Pienso que las discusiones con los amigos míos nos dejan mal parados. Mi
vacío se amplía con cada palabra que emito o con cada subida del tono de voz.
Prefiero seguir mirando y aplaco la ira. No puedo recordar las palabras. A la
cafetería entra el anciano con una carpeta transparente y se acerca. Invita un
par de tintos y empieza a compartir sus aportes, pequeñas pildoritas que
amenizan un poco el día. Su ánimo es jovial y su edad lo hace más fresco.
Faltan personas que frecuento en este lugar. Algunos han cedido su placer de
conversar a sus obligaciones laborales que en estos casos son hijas de la
enseñanza. Pienso en mis profesores de
escuela y en los de colegio. Ese halo de grandeza que yo tracé sobre ellos lo
comparo con mi trabajo de hoy. Queda el recuerdo, pero mi actitud realista de
ahora me acerca a esos seres inmortales que ahora no encuentro del todo. La
vergüenza es un sentimiento que abruma mis días como el paso de estos por el
cuerpo que ya se empieza a poner achacoso. Cuánto tiempo ha pasado, cuántas
cosas se han ido sin aprehenderlas. Siento que en las caras de mis viejos
amigos se va yendo mi propia vida. Entra el profesor con sus gafas de intelectual
novel.
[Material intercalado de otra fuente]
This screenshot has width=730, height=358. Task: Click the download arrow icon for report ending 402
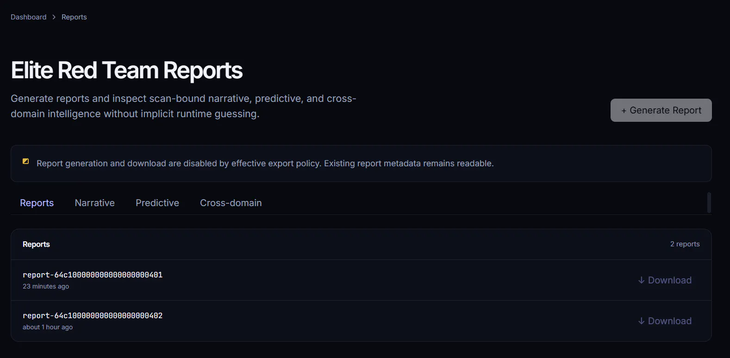(x=641, y=321)
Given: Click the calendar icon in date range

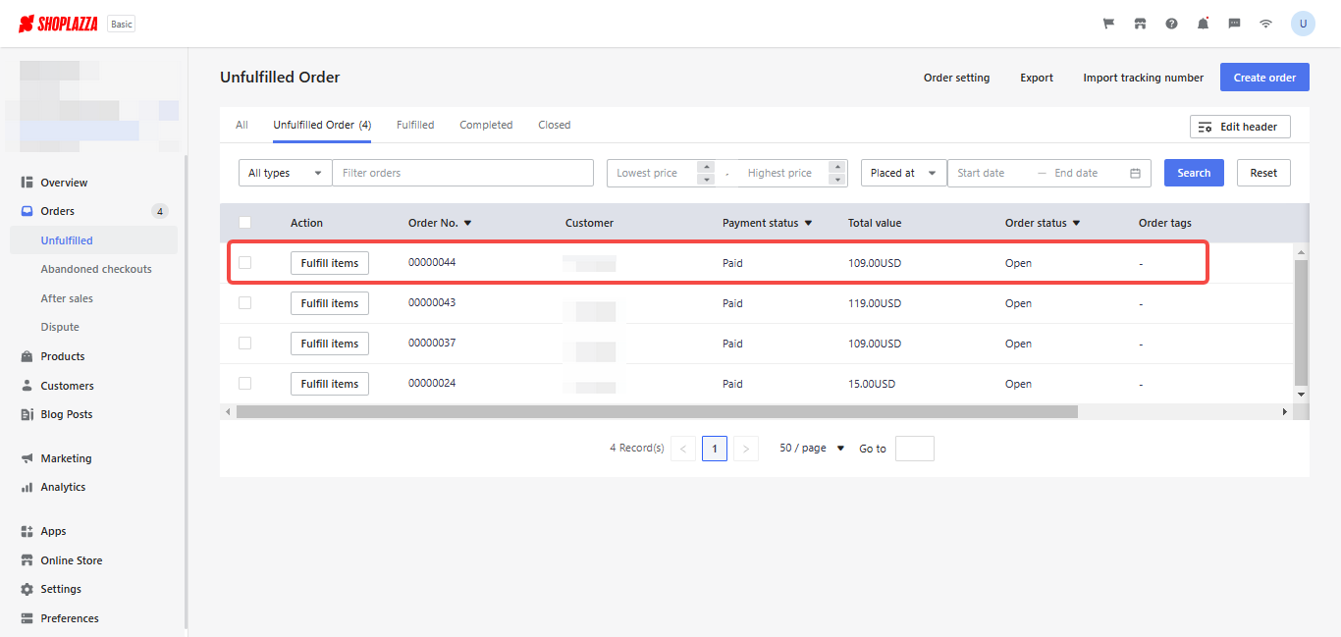Looking at the screenshot, I should click(x=1135, y=173).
Yo lo saludo, pero mis palabras se escapan con el viento que entra al
recinto. Mis especulaciones sobre él resultan ciertas y el resentimiento entre
ambos se ahueca aún más. Esa vieja tenue amistad se ha fundido para siempre con
mis necesarios olvidos. El señor jubilado de atrás me mira de soslayo, su bozo
oscuro, su estampa firme y su amabilidad, nunca encontraron recepción en mí.
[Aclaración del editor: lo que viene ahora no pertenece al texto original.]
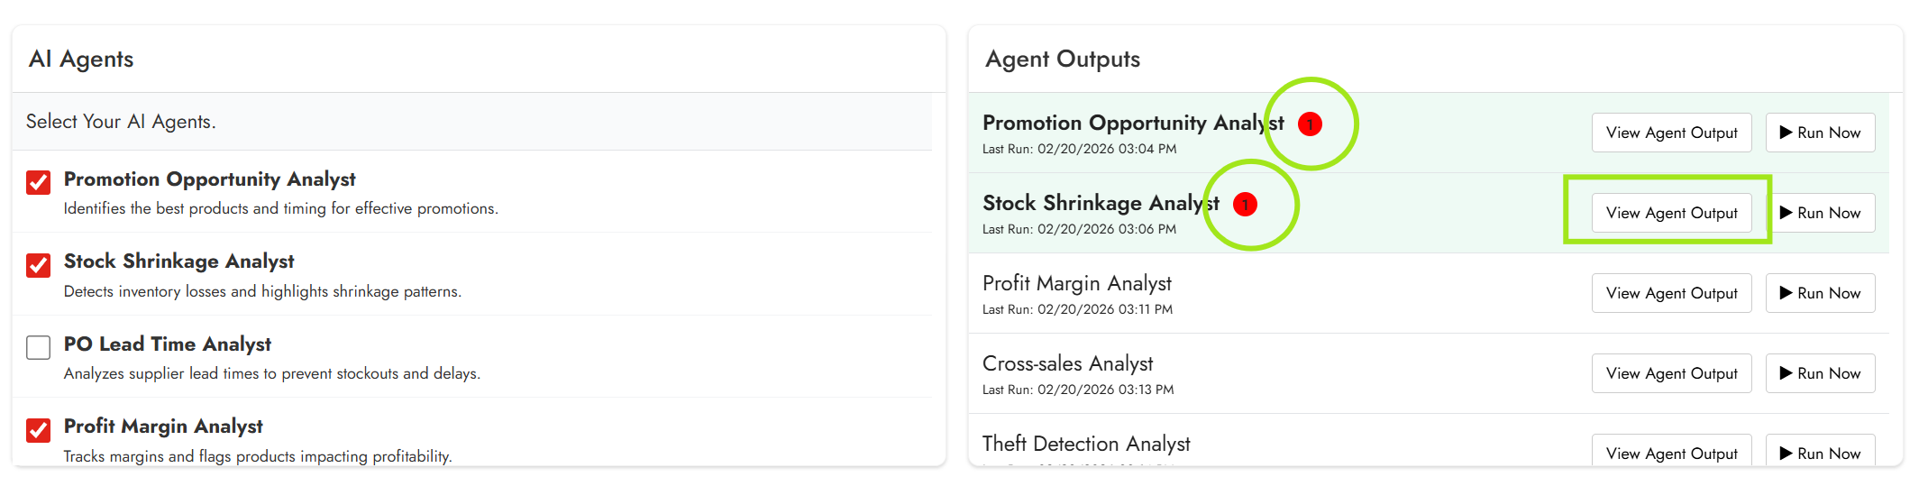View Promotion Opportunity Analyst agent output
1928x477 pixels.
pos(1670,133)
Ahora viene mi amigo fracasado, se sienta, pide un tinto y ofrece uno a cada
uno de nosotros, pero yo sistemáticamente rechazo su invitación. Hablamos de
todo, hablamos de esos temas que a mí rápidamente me aburren. Tanta información
y tan desconocida para mí hacen que él siga hablando como a propósito para
ganar en algún momento mi atención. Siento un vacío por dentro que me hace
escapar. Pido la cuenta y pago. Me voy. Camino por la calle mojada mirando las
vitrinas y los vendedores ambulantes. Me empiezo a sentir mejor mientras
aligero mis pasos. Mañana seguramente estaré allí, en esa cafetería donde me
soportan, aunque yo no soporte a casi nadie.